[Your instructions] Write the next part of the court opinion excerpt on the defendant's suit against the Trade Company, starting right after its final sentence.

[Document text]
The fact that defendant brought an action against the Trade Company upon the old debt, and recovered therein a judgment against it, is of no special significance. Under the contract as claimed by defendant, plaintiff was at most only secondarily liable for that debt, and it is quite clear that defendant cannot be held to have lost or waived his rights against plaintiff by attempting to collect the debt from the principal debtor. It was for the trial court to say whether this act on the part of defendant tended, and, if so, to what extent, to contradict his theory of the contract. We therefore conclude, though the evidence is conflicting in some material respects, that the case is not brought within the rule which justifies this court in holding that the trial court proceeded clearly and palpably against the evidence.

[Material supplied]
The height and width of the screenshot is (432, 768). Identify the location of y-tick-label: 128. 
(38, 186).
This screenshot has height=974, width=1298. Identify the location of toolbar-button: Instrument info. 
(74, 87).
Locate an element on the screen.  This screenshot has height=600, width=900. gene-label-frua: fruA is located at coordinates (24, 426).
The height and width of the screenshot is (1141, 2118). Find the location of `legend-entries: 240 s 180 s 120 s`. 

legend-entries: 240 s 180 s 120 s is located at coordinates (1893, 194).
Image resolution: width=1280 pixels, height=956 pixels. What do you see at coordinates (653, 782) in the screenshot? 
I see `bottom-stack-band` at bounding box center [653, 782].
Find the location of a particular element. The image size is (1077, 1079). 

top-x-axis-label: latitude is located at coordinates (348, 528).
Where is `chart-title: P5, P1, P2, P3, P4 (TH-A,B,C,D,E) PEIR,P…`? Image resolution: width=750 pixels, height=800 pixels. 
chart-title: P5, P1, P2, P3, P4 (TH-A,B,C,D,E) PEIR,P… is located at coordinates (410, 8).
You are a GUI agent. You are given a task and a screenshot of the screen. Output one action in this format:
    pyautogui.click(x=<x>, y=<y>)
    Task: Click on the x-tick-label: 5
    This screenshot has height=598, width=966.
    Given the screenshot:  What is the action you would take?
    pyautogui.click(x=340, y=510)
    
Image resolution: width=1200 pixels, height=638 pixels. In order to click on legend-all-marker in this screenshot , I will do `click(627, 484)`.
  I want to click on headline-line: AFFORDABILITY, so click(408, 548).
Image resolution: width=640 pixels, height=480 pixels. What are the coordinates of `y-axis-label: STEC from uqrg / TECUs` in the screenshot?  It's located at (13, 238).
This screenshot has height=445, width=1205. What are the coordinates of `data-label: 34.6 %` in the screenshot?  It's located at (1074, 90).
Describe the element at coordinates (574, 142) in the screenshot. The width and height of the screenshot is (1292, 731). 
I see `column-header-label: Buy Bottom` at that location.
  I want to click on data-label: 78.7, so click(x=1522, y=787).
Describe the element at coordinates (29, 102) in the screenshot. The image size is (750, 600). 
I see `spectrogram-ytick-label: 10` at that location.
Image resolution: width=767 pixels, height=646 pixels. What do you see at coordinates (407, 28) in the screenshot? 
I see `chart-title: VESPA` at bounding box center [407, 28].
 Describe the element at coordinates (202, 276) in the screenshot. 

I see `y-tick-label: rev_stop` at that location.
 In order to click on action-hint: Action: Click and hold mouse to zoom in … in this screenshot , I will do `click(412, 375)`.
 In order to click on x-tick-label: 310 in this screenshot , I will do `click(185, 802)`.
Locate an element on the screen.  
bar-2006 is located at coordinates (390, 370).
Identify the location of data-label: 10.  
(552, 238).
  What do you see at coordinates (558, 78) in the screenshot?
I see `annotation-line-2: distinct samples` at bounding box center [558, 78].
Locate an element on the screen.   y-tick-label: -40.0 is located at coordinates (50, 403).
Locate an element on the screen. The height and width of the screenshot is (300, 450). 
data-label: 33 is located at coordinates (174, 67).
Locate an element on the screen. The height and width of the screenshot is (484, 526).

[Exercise output]
[2] 2. The further contention that the contract, conceding it to have been made as claimed by defendant, was beyond the authority of the corporation and void, is not sustained. Plaintiff having succeeded to all the rights, property, good will, and business of the Trade Company, and, to enable it to complete the plant so acquired and to continue the business, having obtained a loan of money from defendant in consideration of its agreement to pay the debt of its predecessor, even if beyond its powers as limited by its charter, will not, having received all the benefits of the transaction, be permitted to plead its want of authority to enter into the agreement. Hunt v. Hauser Malting Co., 90 Minn. 282, 96 N. W. 85; Central Bldg. Ass'n v. Lampson, 60 Minn. 422, 62 N. W. 544; Moore v. County, 104 Minn. 30, 115 N. W. 750; Clearwater County Bank v. Bagley-Ogema Tel. Co., 133 N. W. 91, recently filed.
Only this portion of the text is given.